Récits de voyage : les grands classiques

Mis à jour le : 18 janvier 2017

Carte

D'Albert Londres à Ella Maillart, de Bruce Chatwin à Henry de Monfreid, ces écrivains voyageurs ont inspiré, par leurs écrits, bien des vocations aux aventuriers avides de mots et de nouvelles terres à explorer.

Bruce Chatwin, En Patagonie, 1977 (Argentine)

La Patagonie : le bout du monde, le vrai. Terre des jusqu’au-boutistes, dépositaire des rêves de tour du globe échoués au cap Horn, et des libertés perdues dans la pampa. Bruce Chatwin y partit au milieu des années 1970, mettant ses pas dans ceux de légendes – Butch Cassidy et Saint-Exupéry. Il se fit l’écho, dans de courts chapitres comme autant de légendes dorées, des existences invraisemblables d’illustres inconnus exilés en Terre de Feu... rentrant à son tour dans la légende fuégienne.
Il y a trois façons d’aller en Patagonie : prendre un avion de Buenos Aires pour Ushuaia, “fin del mundo” auto-célébrée. Ou bien descendre par la côte du Chili, morcelée, mais il faudra, tôt ou tard, renoncer aux routes terrestres pour prendre un bateau et naviguer entre les glaces des canaux chiliens. Ou enfin, emprunter la route de l’Est argentin, où l’on peut, à la faveur d’un arrêt, rencontrer manchots de Magellan et baleines (péninsule Valdès) et gagner la Terre de Feu en traversant le détroit de Magellan en ferry.

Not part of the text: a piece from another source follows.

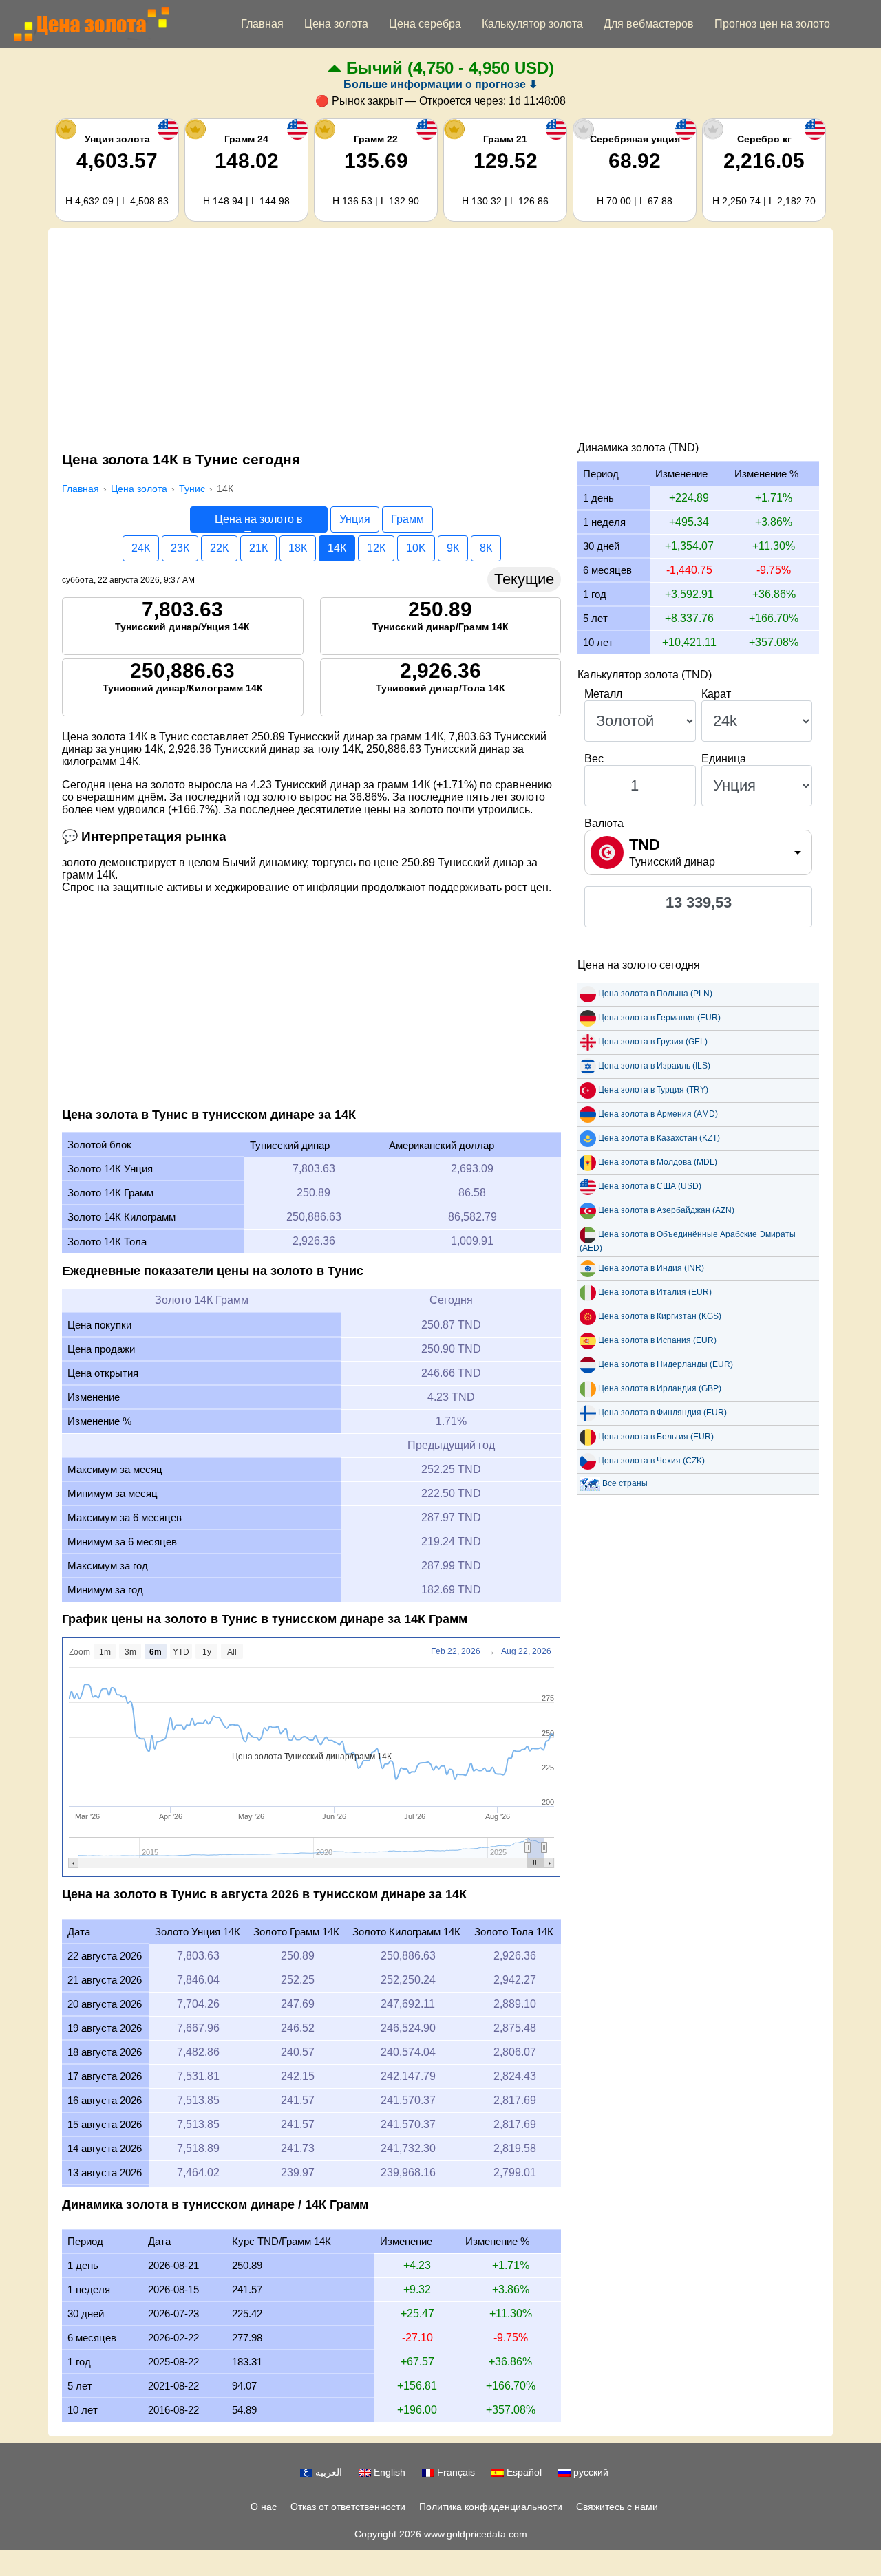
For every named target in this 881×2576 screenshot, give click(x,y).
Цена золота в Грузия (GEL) (653, 1041)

Isabelle Eberhardt, Lettres et journaliers, 1987 (Sahara algérien)

Le désert et la culture arabe ont transformé, de la plus pure apparence aux plus profondes pensées, la vie de plus d’un homme – et d’une femme. S’habillant à la mode masculine, se convertissant à l’islam, menant une vie nomade parmi les nomades et apprenant plusieurs dialectes, Isabelle Eberhardt (1877-1904) s’aventura loin, très loin, sans se perdre. Lettres et journaliers témoigne de son tourbillon d’expériences dans le Sahara en Algérie, à travers extraits de journaux et nouvelles dont la sereine puissance du style ne s’altère pas.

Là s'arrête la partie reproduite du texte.